Please be sure that the necessary packages are installed and available, ideally within a conda env (e.g., see here: https://github.com/nuitrcs/AI_Week_Topic_Model/blob/main/README.md).


### Read and Preprocess Data

In [None]:
from sklearn.datasets import fetch_20newsgroups
import pandas as pd

# this is a function from sklearn that fetches the 20 newsgroups text dataset
# it is a collection of approximately 20,000 newsgroup documents, partitioned across 20 different newsgroups
# this returns a bunch object, which is very similar to a dictionary
bunch = fetch_20newsgroups(
    categories=["comp.graphics", "rec.autos", "rec.motorcycles", 
                "rec.sport.baseball", "rec.sport.hockey", 
                "sci.electronics", "sci.med", "sci.space"], # only extract select topics
    remove=("headers","footers","quotes")) # don't extract unnecessary metadata

# get the text data and labels
docs = bunch["data"]
doc_labels = bunch["target"]

print("Documents: ")
print(docs[:5])

# create a data frame with the text and labels
df = pd.DataFrame({
    "text": docs,
    "labels": doc_labels
})

# create a label with text info
df["labels_text"] = df["labels"].astype("category").cat.rename_categories({i:j for i,j in enumerate(bunch["target_names"])})

print()
print("Data Frame: ")
print(df.head())

Before applying topic modeling to the text, we should do a basic preprocessing, mainly stripping of newlines and removing empty texts.

In [None]:
# strip blank characters
df["text_processed"] = df["text"].str.strip()
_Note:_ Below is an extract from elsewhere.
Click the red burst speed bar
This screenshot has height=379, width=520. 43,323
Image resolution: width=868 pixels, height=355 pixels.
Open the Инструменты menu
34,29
# remove empty text from data frame
empty_text_bool =  df["text_processed"].str.len() == 0

print(f"Number of empty texts: {empty_text_bool.sum()}")
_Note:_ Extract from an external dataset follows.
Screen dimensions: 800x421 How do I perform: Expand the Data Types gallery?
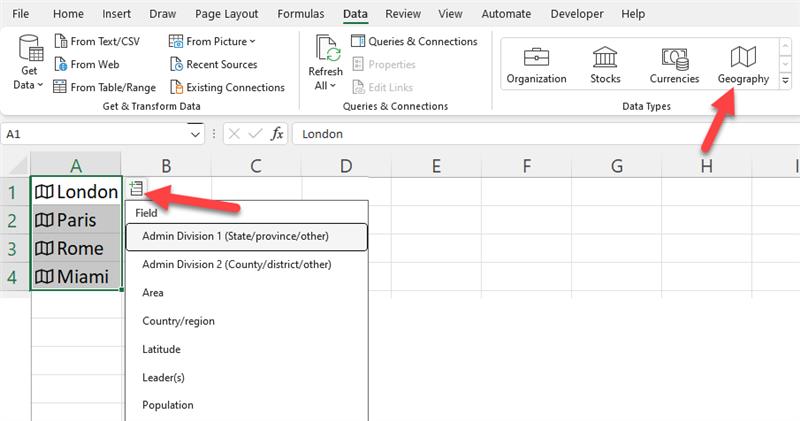[785, 81]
# remove empty text from df
df = df[~empty_text_bool]

print("Final Data Frame:")
print(f"Dimension: {df.shape[0]}, {df.shape[1]}")
df.head()

In [None]:
# store the texts into docs variable
docs = df["text_processed"].values.tolist()

In [None]:
print(docs[:5])

### Simplest case

BERTopic can be run out of the box without any tuning. However, this doesn't guarantee the best number of topics and representation for each topic.

In [None]:
from bertopic import BERTopic

topic_model = BERTopic() # initialize the model
topic_model.fit(docs) # fit the model to the data

topic_model.get_topic_info() # get the topic information

### Embeddings

This steps uses a language model to convert the text into vectors.

In [None]:
from sentence_transformers import SentenceTransformer

# initialize model
embedding_model = SentenceTransformer("all-MiniLM-L6-v2") # all-MiniLM-L6-v2 is name of pretrained model
embeddings = embedding_model.encode(docs) # encode the texts into embeddings

In [None]:
print("Dimension of embeddings: ")
print(embeddings.shape)
print()
print(embeddings)

### Dimension Reduction

This step uses the [UMAP](https://umap-learn.readthedocs.io/en/latest/index.html) library to reduce the dimensions to 2 (to make it easier to cluster the data in the next step).

In [16]:
from umap import UMAP
import umap.plot

# set random seed for reproducibility
seed = 54382
# initialize UMAP model
umap_model = UMAP(n_components=2, n_neighbors = 15, metric="cosine", random_state=seed)
# fit the UMAP model to find the best 2D representation of the embeddings
umap_model.fit(embeddings)

0,1,2
,n_neighbors,15
,n_components,2
,metric,'cosine'
,metric_kwds,
,output_metric,'euclidean'
,output_metric_kwds,
,n_epochs,
,learning_rate,1.0
,init,'spectral'
,min_dist,0.1


In [None]:
print("Dimension of UMAP output: ")
print(umap_model.embedding_.shape)

In [None]:
# Plot the UMAP representation
umap.plot.points(umap_model)

### Unsupervised Clustering

Here we use the [HDBSCAN](https://hdbscan.readthedocs.io/en/latest/#) library to identify clusters in the data.

In [None]:
from hdbscan import HDBSCAN
import matplotlib.pyplot as plt

# initialize HDBSCAN model
hdbscan_model = HDBSCAN(min_cluster_size=15, min_samples=1, cluster_selection_epsilon=0.165)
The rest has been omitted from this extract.